Perhaps it’s a symbol. Just as nature seems hellbent on turning everything into crabs through a somehow not-made-up process called carcinisation, FromSoftware is steadily working toward a game that’s nothing but swamp levels. 

Sekiro: Shadows Die Twice – If it had a swamp level, it would be a nightmare 

Sekiro: Shadows Die Twice

(Image credit: Activision)

Sekiro doesn’t have a swamp, thankfully, but holy hell, can you imagine if it did? Have you seen the crap that is in this game? It’s got headless apes puppeted by giant millipedes, cockatrice rejects that have nothing but scorn for your pathetic block button, and googly-eyed fish warriors that look like the abominations the Demon’s Soul character creator upchucks when you hit randomize too many times. I don’t even want to know what Sekiro would manifest if that kind of cursed energy was filtered through the distilled awfulness of a swamp level. I’d have to repress any memory of such a wretched– 

Sekiro: Shadows Die Twice – Oh f***, that’s right, it has like three swamp levels  

Sekiro: Shadows Die Twice

(Image credit: Activision)

Holy shit, it’s even worse than I imagined. I think the swamp demon’s gotten louder over time. Ashina Depths is literally just Poison: The Area. Mibu Village is 90% damp vegetation and 10% getting mauled to death.

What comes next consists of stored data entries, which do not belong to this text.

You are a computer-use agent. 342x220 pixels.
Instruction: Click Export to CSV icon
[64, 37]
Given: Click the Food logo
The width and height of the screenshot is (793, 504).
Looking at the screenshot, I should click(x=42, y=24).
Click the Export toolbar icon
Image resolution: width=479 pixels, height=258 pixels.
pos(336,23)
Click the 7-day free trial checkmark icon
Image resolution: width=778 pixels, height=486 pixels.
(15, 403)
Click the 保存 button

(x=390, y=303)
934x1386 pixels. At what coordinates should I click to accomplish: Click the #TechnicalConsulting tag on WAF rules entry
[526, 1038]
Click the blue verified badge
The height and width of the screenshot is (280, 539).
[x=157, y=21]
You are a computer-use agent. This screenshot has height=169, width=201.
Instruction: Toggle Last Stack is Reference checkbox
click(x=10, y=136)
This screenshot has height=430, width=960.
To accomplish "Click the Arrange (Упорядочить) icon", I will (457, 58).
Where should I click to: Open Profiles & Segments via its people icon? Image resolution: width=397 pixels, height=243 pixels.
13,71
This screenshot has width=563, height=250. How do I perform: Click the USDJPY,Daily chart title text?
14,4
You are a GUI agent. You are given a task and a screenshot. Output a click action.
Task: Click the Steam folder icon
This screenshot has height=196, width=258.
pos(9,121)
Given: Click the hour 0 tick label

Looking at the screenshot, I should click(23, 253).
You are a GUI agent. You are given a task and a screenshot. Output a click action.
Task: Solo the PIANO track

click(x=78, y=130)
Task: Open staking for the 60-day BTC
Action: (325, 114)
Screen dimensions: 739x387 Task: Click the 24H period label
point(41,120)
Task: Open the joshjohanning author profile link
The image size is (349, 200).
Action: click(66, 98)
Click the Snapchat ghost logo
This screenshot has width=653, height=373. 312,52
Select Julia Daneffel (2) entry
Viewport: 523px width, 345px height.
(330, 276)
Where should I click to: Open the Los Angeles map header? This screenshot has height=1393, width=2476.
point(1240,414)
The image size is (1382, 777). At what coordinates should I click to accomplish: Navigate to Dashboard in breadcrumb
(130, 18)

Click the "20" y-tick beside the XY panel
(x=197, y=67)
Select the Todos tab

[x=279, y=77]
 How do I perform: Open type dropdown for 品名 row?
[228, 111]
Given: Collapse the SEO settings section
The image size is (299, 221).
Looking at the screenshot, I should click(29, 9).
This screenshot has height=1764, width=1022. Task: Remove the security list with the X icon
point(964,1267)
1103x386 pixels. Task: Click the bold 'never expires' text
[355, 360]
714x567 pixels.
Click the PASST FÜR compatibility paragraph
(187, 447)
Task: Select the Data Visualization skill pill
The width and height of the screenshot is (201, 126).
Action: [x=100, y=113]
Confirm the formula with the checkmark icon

And don’t try this again, FromSoftware; I know for an absolute fact that the Fountainhead Palace is a swamp, it just happens to be blue and kind of pretty. I guess. Hit Blighttown with some sakura and food coloring and it’d be the same damn thing. I’m onto you now, you won’t pull the wool over my eyes.  

Elden Ring – Presumably the worst swamp yet 

Elden Ring

(Image credit: Bandai Namco)

In what could only be a personal attack against me, the first real marketing materials for Elden Ring promised “suffocating swamps” among other, hopefully less damp environments. Great! Don’t have enough of those around, that’s for sure! You’re doing god’s work, Miyazaki. I don’t know which god, but presumably an Eldritch one.

Whatever. You know what? I’m actually here for it. Elden Ring looks like the most Dark Souls thing since Dark Souls, which means that FromSoftware has applied not just years of dark-fantasy prowess but also a decade and change of swamp theorycrafting. Well, bring it on, swamp demon. Give me a whole swamp continent this time. My fishing waders are ready to go.